Dataset entries
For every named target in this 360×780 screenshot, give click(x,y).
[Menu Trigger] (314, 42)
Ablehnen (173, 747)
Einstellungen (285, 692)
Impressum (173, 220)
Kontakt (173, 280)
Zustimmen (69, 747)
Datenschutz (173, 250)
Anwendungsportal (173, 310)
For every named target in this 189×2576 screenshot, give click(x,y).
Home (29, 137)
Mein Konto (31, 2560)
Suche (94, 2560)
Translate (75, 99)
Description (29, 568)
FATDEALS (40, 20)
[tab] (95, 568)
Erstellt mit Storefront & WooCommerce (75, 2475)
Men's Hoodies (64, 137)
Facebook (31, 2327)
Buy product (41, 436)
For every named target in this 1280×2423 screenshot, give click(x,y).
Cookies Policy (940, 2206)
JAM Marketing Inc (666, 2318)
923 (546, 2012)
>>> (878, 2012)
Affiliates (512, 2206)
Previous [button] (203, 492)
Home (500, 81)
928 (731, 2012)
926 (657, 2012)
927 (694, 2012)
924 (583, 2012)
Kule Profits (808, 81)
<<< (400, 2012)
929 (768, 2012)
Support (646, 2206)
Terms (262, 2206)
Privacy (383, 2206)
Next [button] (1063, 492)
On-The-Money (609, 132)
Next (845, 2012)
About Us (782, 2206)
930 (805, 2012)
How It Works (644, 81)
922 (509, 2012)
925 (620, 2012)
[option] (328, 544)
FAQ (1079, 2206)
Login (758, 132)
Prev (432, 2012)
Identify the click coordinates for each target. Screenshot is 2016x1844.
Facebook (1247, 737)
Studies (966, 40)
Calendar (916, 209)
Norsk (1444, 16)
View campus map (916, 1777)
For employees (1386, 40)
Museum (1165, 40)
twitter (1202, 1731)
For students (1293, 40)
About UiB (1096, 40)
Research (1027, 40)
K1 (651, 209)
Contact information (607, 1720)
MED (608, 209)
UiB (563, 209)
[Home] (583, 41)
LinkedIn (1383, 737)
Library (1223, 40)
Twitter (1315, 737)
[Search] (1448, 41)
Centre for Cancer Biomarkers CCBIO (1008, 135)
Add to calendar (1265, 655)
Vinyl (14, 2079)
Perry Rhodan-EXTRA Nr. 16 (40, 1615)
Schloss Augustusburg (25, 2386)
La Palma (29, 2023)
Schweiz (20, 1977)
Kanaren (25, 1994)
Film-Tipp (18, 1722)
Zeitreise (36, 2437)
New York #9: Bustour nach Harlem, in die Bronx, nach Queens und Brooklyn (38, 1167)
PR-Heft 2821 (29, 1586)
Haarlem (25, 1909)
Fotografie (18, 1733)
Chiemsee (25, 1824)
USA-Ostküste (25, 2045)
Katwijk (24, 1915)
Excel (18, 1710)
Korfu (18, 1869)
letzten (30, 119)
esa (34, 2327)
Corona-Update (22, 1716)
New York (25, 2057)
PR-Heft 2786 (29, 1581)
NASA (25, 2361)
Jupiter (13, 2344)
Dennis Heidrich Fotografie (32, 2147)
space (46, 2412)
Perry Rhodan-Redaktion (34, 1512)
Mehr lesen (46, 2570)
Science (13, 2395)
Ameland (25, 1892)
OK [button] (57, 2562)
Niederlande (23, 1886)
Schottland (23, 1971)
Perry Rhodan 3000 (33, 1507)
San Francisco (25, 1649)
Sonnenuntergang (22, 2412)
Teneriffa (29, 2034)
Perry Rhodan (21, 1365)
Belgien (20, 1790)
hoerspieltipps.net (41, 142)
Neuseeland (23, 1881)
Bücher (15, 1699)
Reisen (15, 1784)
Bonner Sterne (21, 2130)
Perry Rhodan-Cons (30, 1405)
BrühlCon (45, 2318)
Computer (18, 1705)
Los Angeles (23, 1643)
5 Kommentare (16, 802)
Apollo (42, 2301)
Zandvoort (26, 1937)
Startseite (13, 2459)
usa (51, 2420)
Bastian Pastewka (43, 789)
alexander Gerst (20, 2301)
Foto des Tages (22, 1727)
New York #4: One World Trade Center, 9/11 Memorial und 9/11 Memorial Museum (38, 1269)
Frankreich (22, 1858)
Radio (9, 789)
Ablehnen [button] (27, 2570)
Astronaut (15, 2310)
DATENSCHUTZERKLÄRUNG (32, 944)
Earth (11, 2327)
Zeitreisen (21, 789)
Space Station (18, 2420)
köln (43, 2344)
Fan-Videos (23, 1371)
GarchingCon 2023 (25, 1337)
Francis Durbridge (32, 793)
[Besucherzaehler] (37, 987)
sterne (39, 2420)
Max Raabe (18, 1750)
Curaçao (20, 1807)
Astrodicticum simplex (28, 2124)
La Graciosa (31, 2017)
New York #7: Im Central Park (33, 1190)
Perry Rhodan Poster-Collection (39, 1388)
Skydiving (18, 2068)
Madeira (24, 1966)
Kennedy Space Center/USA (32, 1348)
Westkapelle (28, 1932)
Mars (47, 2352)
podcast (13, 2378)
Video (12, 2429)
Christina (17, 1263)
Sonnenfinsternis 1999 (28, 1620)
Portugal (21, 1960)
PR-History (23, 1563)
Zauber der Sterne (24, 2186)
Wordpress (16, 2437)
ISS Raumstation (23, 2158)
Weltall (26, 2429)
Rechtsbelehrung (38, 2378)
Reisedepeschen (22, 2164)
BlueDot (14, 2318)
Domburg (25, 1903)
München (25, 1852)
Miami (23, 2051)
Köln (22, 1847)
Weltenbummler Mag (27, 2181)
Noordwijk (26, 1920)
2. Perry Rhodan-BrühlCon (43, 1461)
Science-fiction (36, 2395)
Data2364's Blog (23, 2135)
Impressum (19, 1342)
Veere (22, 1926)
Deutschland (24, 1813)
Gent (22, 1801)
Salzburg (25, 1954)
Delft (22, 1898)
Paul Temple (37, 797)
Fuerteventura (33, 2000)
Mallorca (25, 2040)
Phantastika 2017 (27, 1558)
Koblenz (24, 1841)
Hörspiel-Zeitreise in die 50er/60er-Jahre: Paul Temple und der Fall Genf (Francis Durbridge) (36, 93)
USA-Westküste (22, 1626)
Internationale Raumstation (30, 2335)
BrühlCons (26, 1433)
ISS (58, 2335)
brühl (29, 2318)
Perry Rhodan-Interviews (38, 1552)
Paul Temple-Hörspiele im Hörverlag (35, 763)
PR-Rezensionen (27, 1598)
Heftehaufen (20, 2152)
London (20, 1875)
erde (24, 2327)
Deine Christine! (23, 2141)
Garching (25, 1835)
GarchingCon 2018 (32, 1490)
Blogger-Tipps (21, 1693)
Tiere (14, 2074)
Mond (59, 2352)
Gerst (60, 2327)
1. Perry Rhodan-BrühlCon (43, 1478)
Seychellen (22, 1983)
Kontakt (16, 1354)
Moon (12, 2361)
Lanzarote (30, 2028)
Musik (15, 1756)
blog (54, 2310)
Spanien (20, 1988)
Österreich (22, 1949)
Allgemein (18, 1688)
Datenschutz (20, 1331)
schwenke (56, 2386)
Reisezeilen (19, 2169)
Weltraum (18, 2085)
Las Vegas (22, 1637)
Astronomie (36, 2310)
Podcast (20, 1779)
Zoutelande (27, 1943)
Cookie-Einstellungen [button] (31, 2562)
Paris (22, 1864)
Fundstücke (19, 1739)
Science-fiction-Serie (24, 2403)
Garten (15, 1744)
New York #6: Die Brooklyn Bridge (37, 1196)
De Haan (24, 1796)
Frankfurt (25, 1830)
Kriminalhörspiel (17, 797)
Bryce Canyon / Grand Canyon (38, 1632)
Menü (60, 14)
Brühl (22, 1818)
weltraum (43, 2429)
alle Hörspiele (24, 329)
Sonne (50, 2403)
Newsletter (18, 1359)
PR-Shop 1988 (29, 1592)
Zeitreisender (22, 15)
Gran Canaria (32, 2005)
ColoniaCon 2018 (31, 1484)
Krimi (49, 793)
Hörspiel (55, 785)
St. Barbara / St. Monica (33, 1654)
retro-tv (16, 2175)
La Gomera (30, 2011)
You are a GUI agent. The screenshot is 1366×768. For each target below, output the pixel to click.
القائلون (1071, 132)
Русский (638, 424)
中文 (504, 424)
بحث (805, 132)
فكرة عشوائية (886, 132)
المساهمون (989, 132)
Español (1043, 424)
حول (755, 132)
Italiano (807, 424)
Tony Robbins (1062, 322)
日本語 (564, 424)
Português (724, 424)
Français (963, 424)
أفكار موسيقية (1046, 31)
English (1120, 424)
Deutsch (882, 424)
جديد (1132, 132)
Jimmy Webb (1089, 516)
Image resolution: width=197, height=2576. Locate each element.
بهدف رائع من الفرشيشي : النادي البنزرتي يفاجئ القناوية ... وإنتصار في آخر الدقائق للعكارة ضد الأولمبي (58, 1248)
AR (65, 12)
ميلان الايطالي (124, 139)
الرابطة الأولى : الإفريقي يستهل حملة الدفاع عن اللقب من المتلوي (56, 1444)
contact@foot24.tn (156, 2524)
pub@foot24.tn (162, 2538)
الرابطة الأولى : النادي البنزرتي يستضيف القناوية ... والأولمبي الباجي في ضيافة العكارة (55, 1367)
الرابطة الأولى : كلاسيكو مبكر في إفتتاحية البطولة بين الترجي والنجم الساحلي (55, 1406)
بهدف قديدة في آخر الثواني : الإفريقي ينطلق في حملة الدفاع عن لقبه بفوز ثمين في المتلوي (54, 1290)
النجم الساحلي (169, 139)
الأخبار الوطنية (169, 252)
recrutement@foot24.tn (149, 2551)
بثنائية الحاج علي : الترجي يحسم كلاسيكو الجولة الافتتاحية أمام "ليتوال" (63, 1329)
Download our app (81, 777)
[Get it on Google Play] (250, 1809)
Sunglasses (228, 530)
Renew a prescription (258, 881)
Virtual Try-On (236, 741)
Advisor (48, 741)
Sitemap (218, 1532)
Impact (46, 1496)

§ TASK TO CARRY OUT: When you reach the line containing "Krimi (49, 793)" in the data above, start copying exactly, and stop after the line containing "الرابطة الأولى : الإفريقي".

§ WRITTEN SOLUTION:
Krimi (49, 793)
Hörspiel (55, 785)
St. Barbara / St. Monica (33, 1654)
retro-tv (16, 2175)
La Gomera (30, 2011)
You are a GUI agent. The screenshot is 1366×768. For each target below, output the pixel to click.
القائلون (1071, 132)
Русский (638, 424)
中文 (504, 424)
بحث (805, 132)
فكرة عشوائية (886, 132)
المساهمون (989, 132)
Español (1043, 424)
حول (755, 132)
Italiano (807, 424)
Tony Robbins (1062, 322)
日本語 (564, 424)
Português (724, 424)
Français (963, 424)
أفكار موسيقية (1046, 31)
English (1120, 424)
Deutsch (882, 424)
جديد (1132, 132)
Jimmy Webb (1089, 516)
Image resolution: width=197, height=2576. Locate each element.
بهدف رائع من الفرشيشي : النادي البنزرتي يفاجئ القناوية ... وإنتصار في آخر الدقائق للعكارة ضد الأولمبي (58, 1248)
AR (65, 12)
ميلان الايطالي (124, 139)
الرابطة الأولى : الإفريقي يستهل حملة الدفاع عن اللقب من المتلوي (56, 1444)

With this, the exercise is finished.